自由に楽しさを謳歌できないし表現することも抑制している真人がいるから、桃子や日南子や高田や、みゆき(奈緒)、和輝(高橋海人)、優輝(日向亘)、朝輝(南出凌嘉)、ホームセンターの人達が、みんなみんな、自分だけの喜びの表現を駆使しまくっていることが際立つ。

幸薄そうに見えてリア充の沙織(紺野まひる)が、日南子とBARで飲みながら自分の幸福について滔々(とうとう)と語り、桃子の弟たちは、姉ちゃんが好きになった人を見に、ホームセンターの配送所に忍び込み、真人のフォークリフトの操縦に魅入られ、すっかり彼を好きになってしまう。

好きな人がいる幸福がそこにある。

「好きになった人に好きになってもらって、一緒に暮らしている(ことが幸せ)」
「何かに属しているから幸せなわけじゃない」
「恋するとその人のオタクになるんだよねえ」

沙織は酔にまかせて名言を連発する。

日南子は高田の愛用のブランドを買いまくり、桃子はみゆきに恋の相談をしながら「(真人の乗る)フォークリフトになりたいよ」と言い、真人の好きなブランドの服を買って弟たちに見せびらかす。

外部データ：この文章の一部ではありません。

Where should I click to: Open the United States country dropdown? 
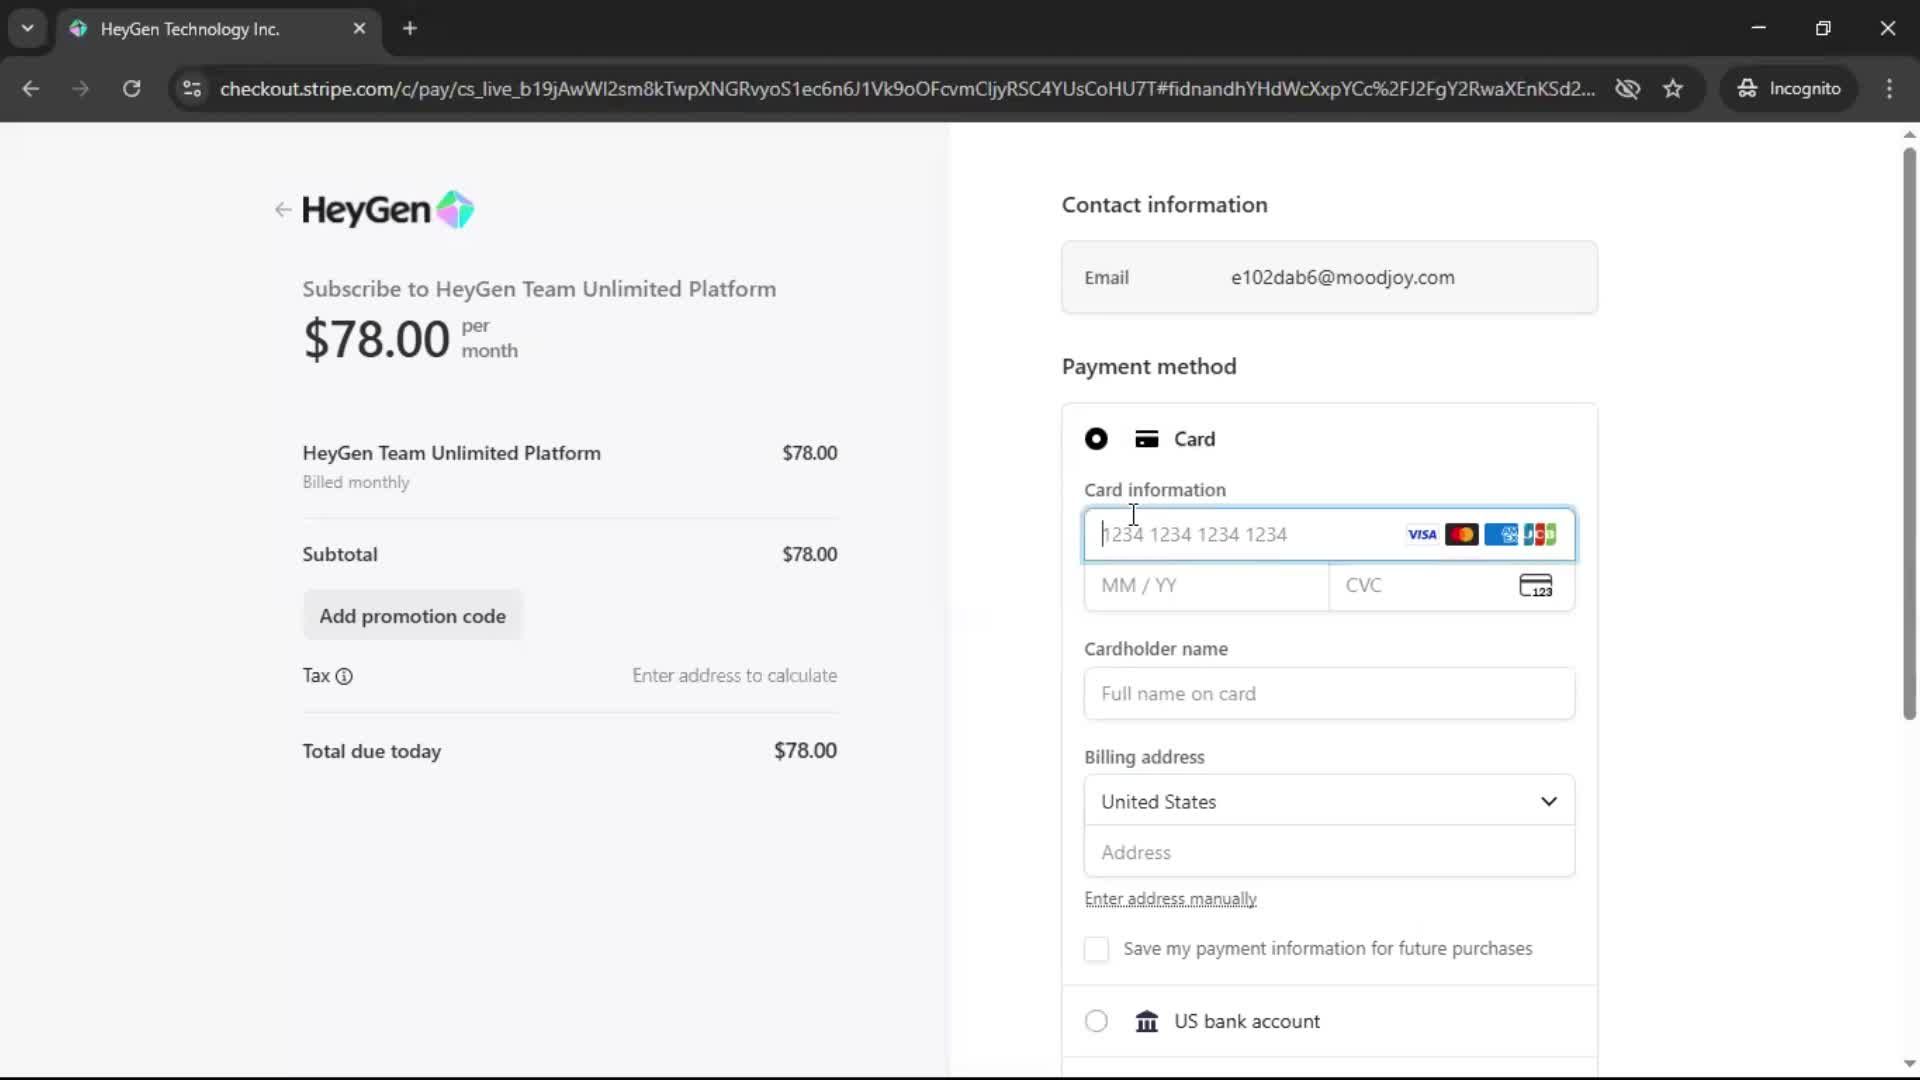[1328, 801]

通販のダンボールを開けるときの桃子の「いい音、物欲の音」というセリフが良かった。

川上と貴子の葛藤

いつものコンビニで桃子の恋バナをの聞く役・みゆきは、恋人を前提とした仲良しからはじめようと和輝から言われている。でも、真人の気持ちがわからないと悩む桃子にまだその話を言えない。

恋に悩んだときの気持ちには「濁点がいっぱいだ」と分かち合う桃子とみゆき。「恋におびえるびびりシスターズ」とみゆきは恋に気弱な自分たちを笑い飛ばす。

脈がありそうなのに、なぜか消極的な真人に、もしかして、独り相撲なのであろうかと桃子は「フラれるのやだなあ」と悩む。そのとき彼女の着ている大きめなニットの背中には、リアルな心臓(たぶん)が編み込まれている。